Con la prontitud con que alguien adormilado respondería la pregunta que lo despierta, y aunque tartamudeaba por el efecto ahora menguante de la droga, dijo:

—Es la hija de Myra, señor. Está dormida.

Y cogiendo en brazos a la pequeña, que gritó al despertarse, cubrió su aterido cuerpecito con su chaqueta de marinero.

—¿Quién es Myra? —preguntó el oficial en un tono amenazante que delataba disgusto y decepción—. Usted también estaba dormido.

Antes de que Rowland pudiera responder, un grito procedente de la cofa de vigía hendió el aire.
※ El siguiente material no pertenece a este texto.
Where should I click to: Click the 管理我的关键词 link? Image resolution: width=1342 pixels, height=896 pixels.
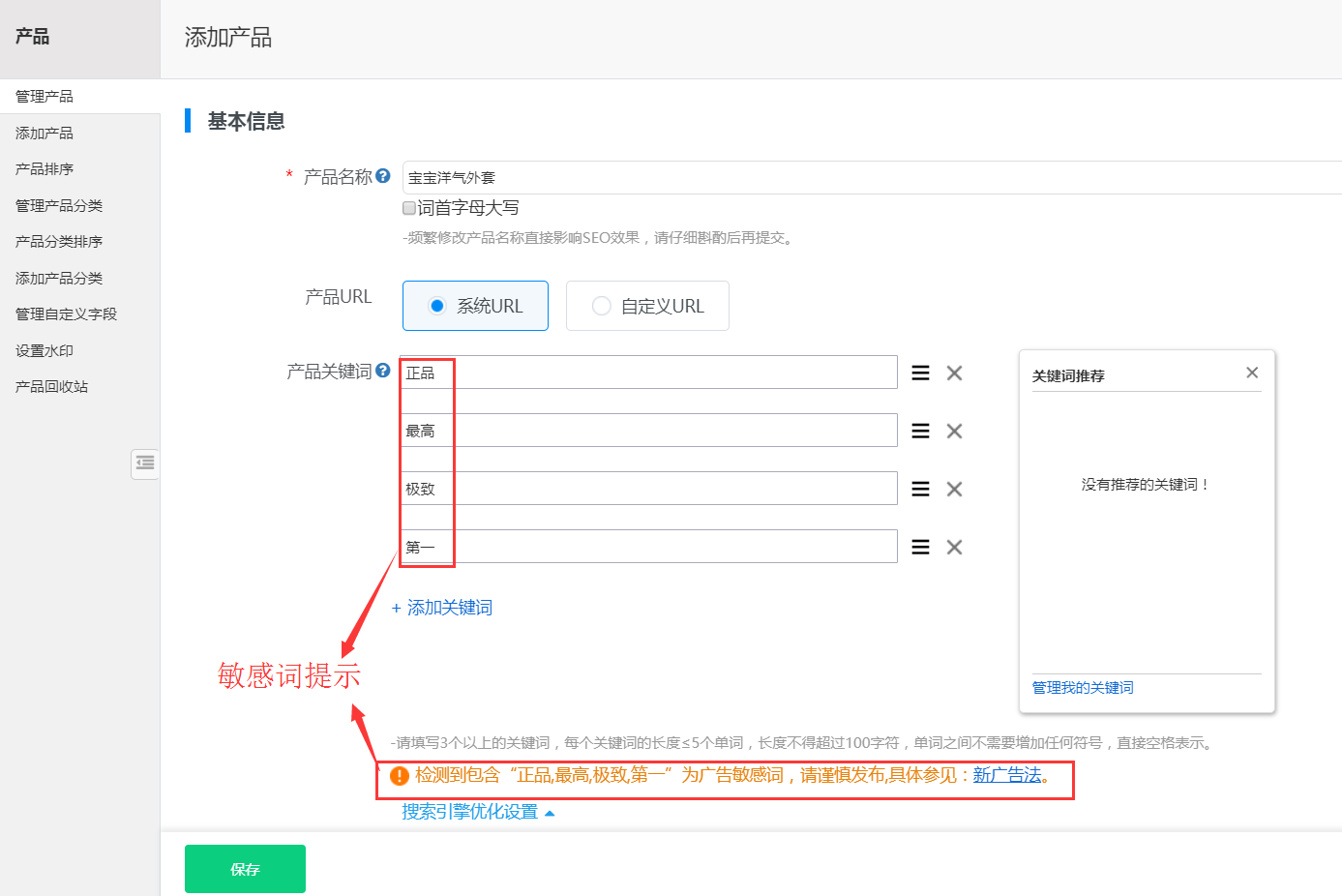click(x=1083, y=688)
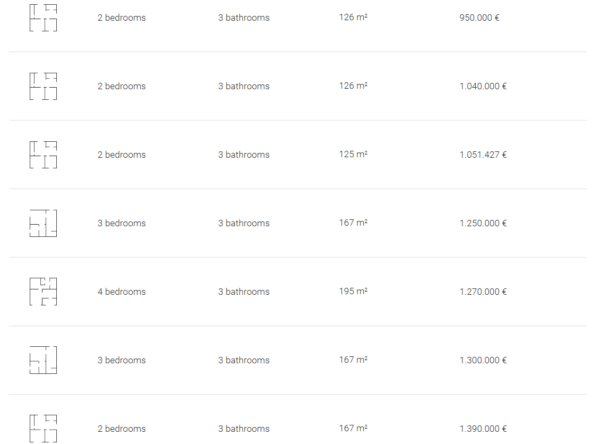Select the 950.000 € price
This screenshot has width=592, height=444.
479,18
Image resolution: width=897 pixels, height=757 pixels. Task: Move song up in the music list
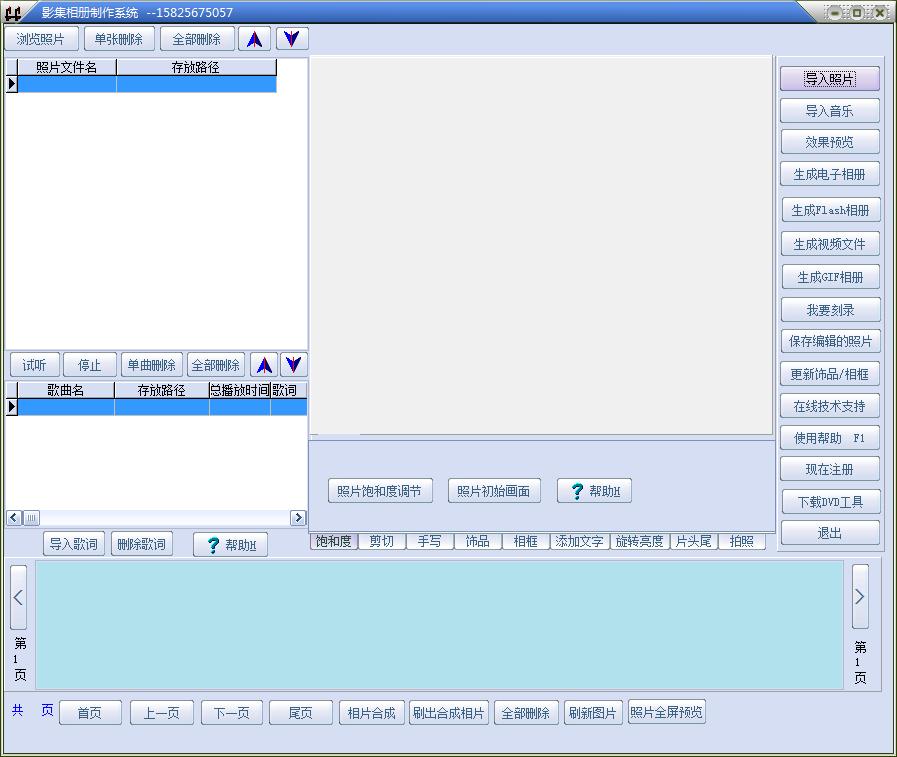pyautogui.click(x=264, y=364)
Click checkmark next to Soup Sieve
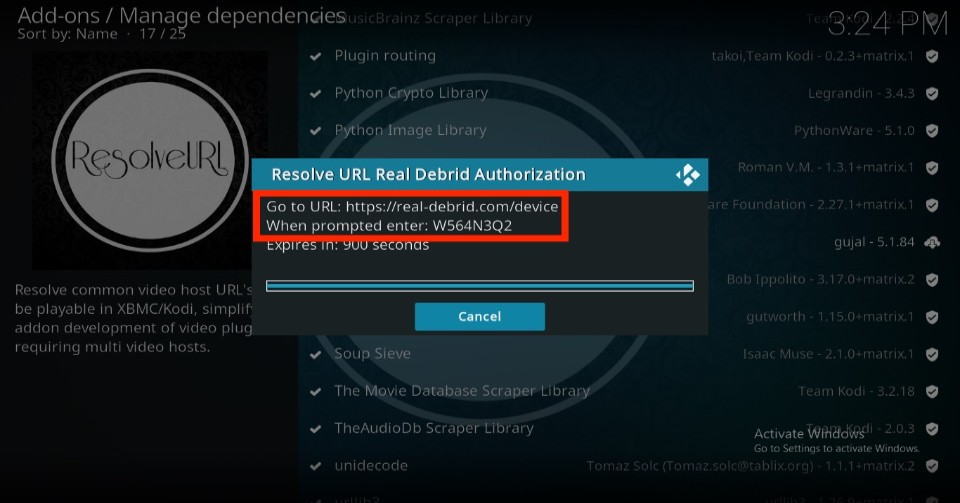The height and width of the screenshot is (503, 960). click(x=315, y=354)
—¡Hielo! —gritó el vigía—. ¡Hielo a la vista! ¡Un iceberg, debajo de proa!

El primer oficial corrió a la vía y el capitán, que había permanecido allí, se abalanzó sobre el telégrafo de la sala de máquinas y esta vez accionó la palanca. Pero cinco segundos más tarde la proa del Titán empezó a elevarse, y enfrente, a ambos lados, se pudo ver entre la niebla una superficie helada de treinta metros de altura que se interponía en su rumbo. Cesó la música en el teatro y, en medio del maremágnum de voces y gritos y del ensordecedor ruido del metal arañando y chocando contra el hielo, Rowland escuchó la voz angustiada de una mujer que llamaba desde la escalera del puente:

—¡Myra, Myra! ¿Dónde estás? ¡Vuelve!